Il Green Pass digitale arriverà sull'app IO dal 1° luglio, ecco come funzionerà

Lo ha annunciato il ministro per l'Innovazione Vittorio Colao.
Il Green Pass digitale arriverà sull'app IO dal 1° luglio, ecco come funzionerà
Lorenzo Delli
Lorenzo Delli

Arriva infine la conferma: il Green Pass, o "certificazione verde", introdotto dal decreto anti-Covid del 22 aprile 2021, sarà disponibile tramite IO, l'app della Pubblica Amministrazione, a partire dal 1° luglio 2021. IO, l'app dei servizi pubblici, già scaricata da più di 11 milioni di italiani, è utile tra le altre cose alla gestione del Cashback di Stato.

L'annuncio arriva dal Ministro per l'Innovazione Vittorio Colao, proprio in vista dell'entrata in vigore a partire dal 1° luglio del Green Pass europeo, il certificato che permetterà di viaggiare in tutta Europa per un anno e non solo. A livello italiano permetterà di spostarsi in entrata e in uscita dalle regioni in fascia arancione e rossa, o anche per partecipare ad eventi quali feste di nozze, maxiconcerti e forse per l'ingresso in discoteca.

Tale certificato viene rilasciato unicamente a chi si è sottoposto al vaccino (con seconda dose confermata), a chi sia in possesso di un certificato di guarigione dal Covid o in caso di tampone negativo. Ma come funzionerà? A detta del Ministro Colao, il certificato sarà disponibile in automatico nell'app IO una volta fatta richiesta.

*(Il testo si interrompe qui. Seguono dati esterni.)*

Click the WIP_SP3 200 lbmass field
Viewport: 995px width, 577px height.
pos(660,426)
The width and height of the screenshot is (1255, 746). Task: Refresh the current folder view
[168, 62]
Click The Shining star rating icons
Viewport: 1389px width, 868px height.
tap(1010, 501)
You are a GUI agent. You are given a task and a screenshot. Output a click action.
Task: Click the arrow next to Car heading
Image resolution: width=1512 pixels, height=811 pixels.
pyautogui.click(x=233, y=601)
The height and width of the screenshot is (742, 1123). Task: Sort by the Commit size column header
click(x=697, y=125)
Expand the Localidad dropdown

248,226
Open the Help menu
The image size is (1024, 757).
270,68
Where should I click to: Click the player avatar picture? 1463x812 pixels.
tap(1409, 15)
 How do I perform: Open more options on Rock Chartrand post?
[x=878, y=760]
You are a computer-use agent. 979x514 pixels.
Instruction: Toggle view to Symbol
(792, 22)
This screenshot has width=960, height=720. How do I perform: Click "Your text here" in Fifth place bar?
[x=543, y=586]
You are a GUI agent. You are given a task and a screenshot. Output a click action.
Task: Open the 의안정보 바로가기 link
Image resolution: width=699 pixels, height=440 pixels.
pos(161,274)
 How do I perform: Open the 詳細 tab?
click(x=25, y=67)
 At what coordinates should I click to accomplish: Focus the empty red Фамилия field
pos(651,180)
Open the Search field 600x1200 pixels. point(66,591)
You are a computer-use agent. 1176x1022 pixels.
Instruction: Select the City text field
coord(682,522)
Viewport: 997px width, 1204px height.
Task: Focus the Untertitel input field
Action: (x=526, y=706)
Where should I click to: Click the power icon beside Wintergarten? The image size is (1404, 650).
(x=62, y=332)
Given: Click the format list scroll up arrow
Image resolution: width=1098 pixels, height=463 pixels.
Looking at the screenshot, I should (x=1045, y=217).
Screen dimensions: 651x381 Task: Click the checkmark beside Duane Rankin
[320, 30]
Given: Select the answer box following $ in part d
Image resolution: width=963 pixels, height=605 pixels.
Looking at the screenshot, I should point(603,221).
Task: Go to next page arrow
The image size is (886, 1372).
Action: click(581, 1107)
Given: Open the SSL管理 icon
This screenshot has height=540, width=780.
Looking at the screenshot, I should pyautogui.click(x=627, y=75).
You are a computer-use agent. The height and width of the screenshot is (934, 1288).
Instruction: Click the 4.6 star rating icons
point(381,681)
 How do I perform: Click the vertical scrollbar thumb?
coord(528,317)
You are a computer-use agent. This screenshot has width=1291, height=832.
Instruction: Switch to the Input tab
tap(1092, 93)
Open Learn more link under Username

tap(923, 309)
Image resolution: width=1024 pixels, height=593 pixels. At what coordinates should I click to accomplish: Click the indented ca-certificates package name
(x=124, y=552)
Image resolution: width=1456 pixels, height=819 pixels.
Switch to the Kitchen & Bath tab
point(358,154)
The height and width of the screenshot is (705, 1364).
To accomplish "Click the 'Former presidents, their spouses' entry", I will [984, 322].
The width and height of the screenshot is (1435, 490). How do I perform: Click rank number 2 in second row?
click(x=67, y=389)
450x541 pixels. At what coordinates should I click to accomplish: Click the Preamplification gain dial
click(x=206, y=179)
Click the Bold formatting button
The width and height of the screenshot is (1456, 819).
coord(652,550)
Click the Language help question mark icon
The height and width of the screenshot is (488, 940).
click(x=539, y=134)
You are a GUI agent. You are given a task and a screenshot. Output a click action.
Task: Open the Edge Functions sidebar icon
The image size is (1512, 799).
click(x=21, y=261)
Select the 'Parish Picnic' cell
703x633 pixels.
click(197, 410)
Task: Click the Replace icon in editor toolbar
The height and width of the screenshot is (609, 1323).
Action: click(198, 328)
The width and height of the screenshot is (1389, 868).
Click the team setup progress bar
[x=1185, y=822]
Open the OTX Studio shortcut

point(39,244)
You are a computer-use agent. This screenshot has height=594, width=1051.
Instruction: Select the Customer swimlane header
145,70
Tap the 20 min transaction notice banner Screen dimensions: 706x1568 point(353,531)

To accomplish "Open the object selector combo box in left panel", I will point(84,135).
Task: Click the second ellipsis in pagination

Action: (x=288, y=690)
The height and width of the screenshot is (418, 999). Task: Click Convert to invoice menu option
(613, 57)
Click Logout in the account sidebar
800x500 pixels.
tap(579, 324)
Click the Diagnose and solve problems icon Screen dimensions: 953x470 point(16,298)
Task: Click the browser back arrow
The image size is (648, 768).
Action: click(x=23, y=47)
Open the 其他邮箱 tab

Verso metà giugno saremo pronti e dal 1 luglio partirà. È un certificato, non un passaporto e forse non dovremo neppure scaricarlo ma arriverà una notifica e a chi ha l'App Io lo avrà lì dentro.

da Vittorio Colao, Ministro per l'Innovazione

IO avrebbe le caratteristiche richieste dall'Unione Europea per essere uno dei canali su cui poter visualizzare il certificato, ma ci sarà ovviamente bisogno di una infrastruttura. A tal proposito, Sogei (Società Generale d'Informatica S.p.A) sta predisponendo una piattaforma che gestirà l'erogazione dei Green Pass su base nazionale. La società elaborerà i certificati di vaccinazione, i test diagnostici e i certificati di guarigione per generare l'eventuale Green Pass. I certificati saranno ottenibili da strutture sanitarie di vario genere, come farmacie, medici di base, laboratori diagnostici, Asl, centri vaccinali. Sarà anche possibile scaricarlo dal proprio fascicolo sanitario.

Dopo l'adozione del Green Pass europeo, i paesi UE non potranno imporre restrizioni di viaggio come quarantene, auto-isolamenti o tamponi, a meno ovviamente di casi speciali. A livello italiano il Green Pass è attualmente necessario per visitare gli anziani nelle case di riposo (Rsa) e dal 15 giugno servirà per le già citate feste di nozze.

Ci sono ovviamente tanti altri punti da chiarire, ma la situazione si sta piano piano sbloccando. Vi terremo aggiornati a riguardo di eventuali annunci circa l'utilizzo dell'app IO e il Green Pass digitale.